Je crois que cette réunion était très utile et passionnante, très intéressante, comme Frank vient de le dire et Witold vient de le rappeler. C'était intéressant de regarder quelques instants vers le passé, mais sans nous y attarder. C'est vrai que la première réunion, c'était au temps de la chute des régimes totalitaires, c'était au temps de la libération de l'Europe. À l'époque, certains pensaient que c'était la fin de l'Histoire et en concluaient que les menaces, notamment les risques de guerre, devenaient de plus en plus improbables et que nous nous dirigions tranquillement sur un chemin de liberté et de paix.
Aujourd'hui, force est de constater que l'Europe subit de nouvelles menaces dans son voisinage immédiat. D'abord, bien sûr au Moyen-Orient, en Syrie en particulier, mais aussi à l'est, à l'est de l'Ukraine. Il y a la Libye, l'Irak, la menace terroriste, et puis elle fait face à un afflux sans précédent de réfugiés dans l'histoire de l'Europe. Donc cette analyse optimiste est aujourd'hui contredite.
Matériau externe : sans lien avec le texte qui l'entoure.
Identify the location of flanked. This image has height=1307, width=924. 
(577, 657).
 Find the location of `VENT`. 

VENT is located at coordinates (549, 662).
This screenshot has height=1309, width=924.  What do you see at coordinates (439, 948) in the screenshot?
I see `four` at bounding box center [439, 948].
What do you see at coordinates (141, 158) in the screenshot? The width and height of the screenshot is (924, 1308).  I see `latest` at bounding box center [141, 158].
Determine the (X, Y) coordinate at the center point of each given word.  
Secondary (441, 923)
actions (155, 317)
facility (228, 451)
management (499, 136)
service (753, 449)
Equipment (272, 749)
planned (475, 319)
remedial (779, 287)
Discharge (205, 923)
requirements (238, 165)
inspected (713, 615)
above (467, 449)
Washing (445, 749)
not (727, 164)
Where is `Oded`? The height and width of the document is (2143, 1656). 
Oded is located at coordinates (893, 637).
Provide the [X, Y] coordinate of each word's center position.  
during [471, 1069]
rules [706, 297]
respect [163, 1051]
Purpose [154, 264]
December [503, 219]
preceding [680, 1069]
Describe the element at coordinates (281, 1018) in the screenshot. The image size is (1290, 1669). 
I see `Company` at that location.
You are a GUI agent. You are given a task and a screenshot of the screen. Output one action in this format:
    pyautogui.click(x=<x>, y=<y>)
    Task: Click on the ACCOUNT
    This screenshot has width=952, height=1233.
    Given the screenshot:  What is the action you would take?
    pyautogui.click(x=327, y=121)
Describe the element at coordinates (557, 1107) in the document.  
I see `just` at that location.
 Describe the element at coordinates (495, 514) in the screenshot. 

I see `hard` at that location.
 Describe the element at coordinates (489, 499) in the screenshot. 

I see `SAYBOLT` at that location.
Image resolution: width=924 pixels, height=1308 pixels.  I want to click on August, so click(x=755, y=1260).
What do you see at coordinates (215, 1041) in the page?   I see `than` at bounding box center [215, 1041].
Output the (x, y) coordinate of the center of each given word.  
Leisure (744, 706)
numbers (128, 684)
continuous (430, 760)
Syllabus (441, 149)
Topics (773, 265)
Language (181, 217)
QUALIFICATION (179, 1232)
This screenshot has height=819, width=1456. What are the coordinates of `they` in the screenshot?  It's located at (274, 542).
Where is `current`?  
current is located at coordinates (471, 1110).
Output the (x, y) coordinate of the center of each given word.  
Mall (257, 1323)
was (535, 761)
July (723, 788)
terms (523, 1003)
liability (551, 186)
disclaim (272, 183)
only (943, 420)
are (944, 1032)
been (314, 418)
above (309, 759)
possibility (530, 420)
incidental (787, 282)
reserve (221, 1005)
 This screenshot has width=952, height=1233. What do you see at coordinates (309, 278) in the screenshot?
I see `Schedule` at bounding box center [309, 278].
Le spectacle des désordres du monde rend encore plus saisissant le chemin qui a été parcouru depuis 25 ans, parce qu'à l'époque, les défis étaient immenses et ces défis, malgré les difficultés, ont été relevés.
L'Europe est aujourd'hui un espace de paix, à l'échelle du monde, un espace de prospérité, sans équivalent. Nous devons en être totalement conscients et cela nous le devons à ceux qui nous ont précédés ici à Weimar, comme à tous ceux qui au cours des 60 dernières années, se sont engagés pour la construction européenne. Je voudrais, en cet instant, avoir une pensée pour Walter Scheel, qui nous a quittés il y a quelques jours et qui, avec Willy Brandt, a tant contribué à cette ouverture à l'Est, cette fameuse Ostpolitik qui a tant permis de faire progresser la situation. Cette situation, nous la devons aussi à ceux qui ont fait le choix de la réconciliation, réconciliation franco-allemande, réconciliation germano-polonaise, réconciliation de toute l'Europe. Nous la devons aussi à ceux qui ont contribué au fil des ans à construire, comme le dit la déclaration du 29 août 1991, donc il y a 25 ans, une nouvelle Europe dans un esprit de solidarité et avec le sentiment d'appartenir à une communauté de destin. Face aux crises auxquelles l'Union européenne doit faire face, c'est cet esprit qui nous permettra de continuer de progresser ensemble. C'est la raison pour laquelle, j'ai la conviction que notre travail aujourd'hui, dans ce format du triangle de Weimar, non seulement est utile, mais nécessaire. Je crois qu'il faut en effet faire vivre l'esprit de Weimar et le faire partager par toute l'Europe et nous sommes déterminés à continuer de nous réunir. Je remercie Witold de nous avoir proposé des réunions, notamment dans le cercle de Visegrad puisque c'est aujourd'hui la Pologne qui le préside. Bien sûr, nous avons nos différences, mais nous partageons une même conviction, c'est que nos pays ont une responsabilité commune pour construire les réponses qu'attendent les Européens.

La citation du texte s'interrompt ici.